Symptoms: Factors which determine the clinical appearance of allergy in the face of sensitization are complex and relate to the hosts immune response, target organ hypereactivity, and the lability and digestibility of the allergen. Symptoms of pollen-food allergy syndrome are classically isolated to the oropharynx and can include localized lip, tongue, and oral mucosa swelling. Additionally some can experience throat pruritus, angioedema, or both.16, 21 People who experience symptoms, usually do so within a few minutes of eating the inciting food. Almost all patients will experience symptoms within 30 minutes after contact with the offending food.24
Cross-reacting proteins tend to be heat labile and it is thought that they can undergo rapid degradation in the GI tract.4 Because of the lability of the proteins, systemic reactions are unusual, but not unheard of. Heating foods can also denature the labile proteins, making them less allergenic.4, 10 People who demonstrate sensitivities to foods in their raw state therefore, can often tolerate the same foods after they have been cooked. Additionally, the ripeness of the food can impact the allergenicity, with more mature foods having an increased potential to incite and allergic response when compared to less ripe foods.7 Risk factors for severe reactions included reactions to cooked foods, history of systemic reaction to one or more foods, positive skin prick test to commercial extracts, or an established allergy to peach.7
Diagnosis: The evaluation of a patient with pollen-food allergy syndrome should start with a careful history to determine the triggering foods and the characteristics of the reaction. Diagnostic tests usually begin with commercial extracts because they are readily available. Testing done with commercial extracts are often negative because the responsible allergen can be easily destroyed during the manufacturing process.9 Prick testing with fresh fruits and vegetable, where the skin-testing lancet is first pricked through the skin of the food and then immediately used to prick the patient, is often the recommended test of choice because it has a higher sensitivity than commercial extracts. 21, 25 RAST testing is generally less sensitive than prick-prick testing, but more sensitive than commercial extracts and can be used when fresh foods are not available.21 There is no role for intradermal testing in the diagnosis of pollen-food allergy syndrome.

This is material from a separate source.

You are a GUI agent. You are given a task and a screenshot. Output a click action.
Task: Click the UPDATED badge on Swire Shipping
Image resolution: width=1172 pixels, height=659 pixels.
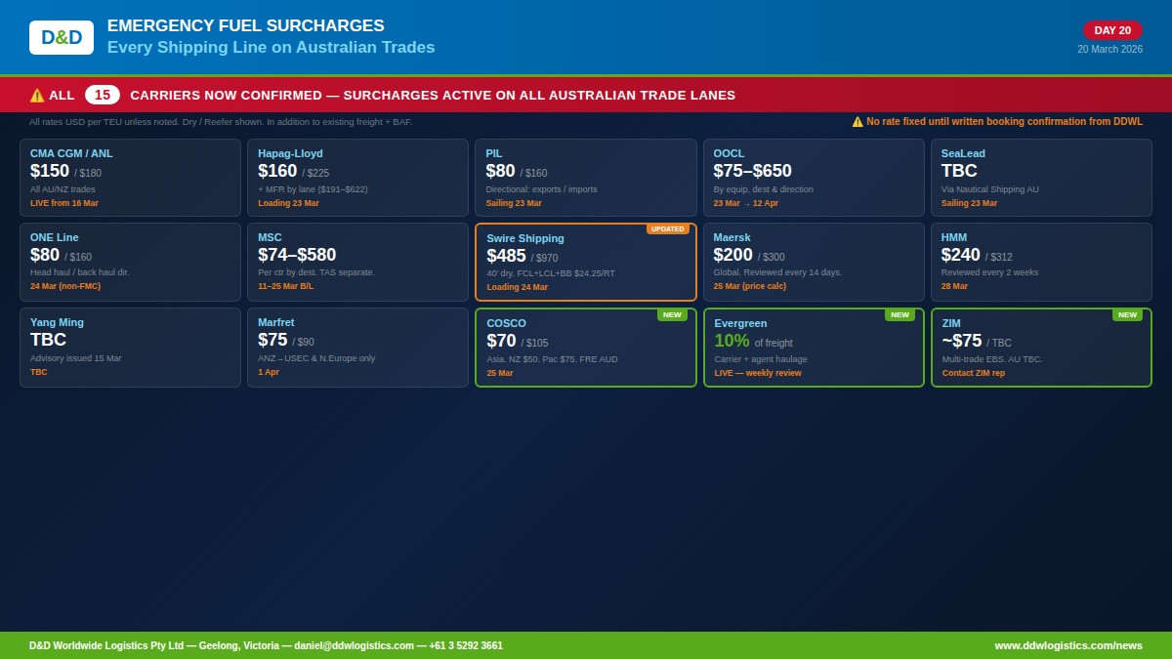tap(667, 228)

Treatment: If there has been a documented history of a systemic reaction and there is clinical or lab data to support, then the inciting food items should be avoided. Additionally, self-injectable epinephrine should be prescribed. Other factors that might indicate an increased risk of severe reaction include absence of pollen allergy and positive skin test to commercial extracts.6 For patients with mild pollen-food allergy syndrome, treatment should be individualized with the understanding that the risk of progression to a severe reaction is unknown. Because many of the immunogenic proteins in fruits and vegetables are labile, for patients with non-life threatening reactions, cooked and canned food items may be an alternative. Since many of the allergens are found in the skin of the food, some can avoid symptoms by eating food without skin. However, peeling the food does not guarantee safety from a reaction because some immunogenic proteins are found in the flesh of the food as well. Also, there is no way to avoid introduction of the peel into the flesh during the peeling process.21 Because of the unpredictable nature of the peeling process, especially in people with severe reactions peeling is not advocated. The only safe alternative for this population is strict avoidance.
Since pollen-food allergy syndrome is due to cross-reacting allergens, it has been suggested that immunotherapy may have potential therapeutic benefits by alleviating the allergic rhinitis symptoms as well as improving the food allergy associated symptoms.16, 26, 27
Although much has been discovered about pollen-food allergy syndrome since it was first recognized 70 years ago, further studies are necessary to further define the clinical features and the natural progression of the disease. Additionally, the development of improved diagnostic testing is necessary to develop a more specific approach for the diagnosis and management of patients with pollen-food allergy syndrome.